Tevhidin gereklerine imkân bulduğu, evrensel ilahî mesajı hayata geçiren malumat ve talimat ile hayata biçim verildiği mekânlardır. Minber, hitabet kürsüsü olduğu gibi, siyasi bir mahiyeti de vardır. Bugünkü ifade ile o bir devlet başkanının tahtı gibidir. Asr-ı saadette Hz. Peygamber tarafından alınan tüm kararlar minberden iletiliyordu. Camilerin ibadi ve siyasi faaliyetlerin merkezi olma özellikleri bilhassa minberde tecelli ediyordu.
Resul-i Ekrem'in (sav) vefatı zamanında telaşlandıklarında Hz. Ebubekir minberden ashabı teskin etmişti. Seçilen halife minberden biat alıyordu. Minberden irad edilen nutuk olan hutbe namazla eşdeğer tutuluyordu. Cami, sadece ibadet yeri olarak kabul edilmezdi. O, aynı zamanda parlamento hüviyetini temsil ediyordu. Hatta dünyanın en büyük ve ilk mabedi olan Kâbe müşriklerin elinde iken bile aynı fonksiyonda idi. Fakat İslam'ın yayılması ile mutlaka cami içinde olması gereken iki şey cami dışına itildi. Yüce Allah'ı (cc) zikretmek, tövbe ve istiğfarda bulunmak ve içtimai işler cami dışına itildi. Camiler, salt namaz ibadetine tahsis edilen mekânlar haline getirildi. Tağuti sistemlerin Müslümanlara dayattığı bu cebri hal zamanla Müslümanların nezdinde bir hakikat gibi yerini almış oldu.
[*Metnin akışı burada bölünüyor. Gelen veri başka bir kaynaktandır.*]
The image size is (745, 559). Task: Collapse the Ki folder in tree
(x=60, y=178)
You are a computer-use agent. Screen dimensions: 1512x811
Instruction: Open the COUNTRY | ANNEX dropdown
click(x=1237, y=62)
İslam halifesinin bulunduğu merkezi caminin durumu ne ise valilerinin bulundukları yerdeki camilerin durumu aynı idi. Mesela, İslam halifesi, toplumda çıkan herhangi bir anlaşmazlığı bertaraf etmek için cuma hutbesini beklemeden günübirlik hutbeye çıkarak halline çalışırdı. Tağuti sistemler, Müslümanı ruhen ayakta tutan tövbe ve istiğfar zikirlerini camilerden men ettiler. Sonra da bu ne toplantılardır? Deyip bastırıp imhaya çalıştılar. İslam siyasetini de önce caminin dışına ittiler. Daha sonra tamamen hayattan kaldırdılar. Hayatınızı bize göre yaşayın. Klasik ibadetlerinizi camide eda edin dediler. Dininiz sizinle Allah arasında kalsın. Dininizi hayatınıza taşımayın ve taşıyamazsınız. Dini sadece kalbinizde taşıyabilirsiniz dediler. Tağuti sistemler bu iki şah damarımızı önce camiden dışarıya ittiler. Sonra da yasakladılar.
Bu bağlamda dünyaya geliş amacımızı tamamen yasakladılar. Mana alemimizin olmazsa olmazı olan deruni gıda zikrimizi, sonra da Müslümanların tolumsal hayatı olan siyasi yaşantımızı tüm alan ve aşamalarda bizden fiili olarak aldılar. Bu büyük darbeyi camilerimizin fonksiyonunu bozarak gerçekleştirdiler. Zikir ve toplumsal gücümüzü önce parçaladılar, sonra “Müslümanlar niçin bir arada değildirler” diye alaylı alaylı sitemlerde bulundular. Bugün dünyanın en sapık din ve düşüncesine uygulanmayan yasaklar İslam hukukuna karşı uygulanmaktadır. Ümmetin yeniden müesses hale gelmesi için, camilerimize avdet etmeliyiz. Ancak bu şekilde zararı telafi edebiliriz. Camilerimizin bir mabetten öte helal-haramı tarif etme malumatı ve talimatının verildiği, Müslümanların "beyni ve kalbi" olarak ümmetin ihyası ve İslam toplumunun inşa edildiği günlere ulaşmak arzusuyla Ramazanımız mübarek olsun.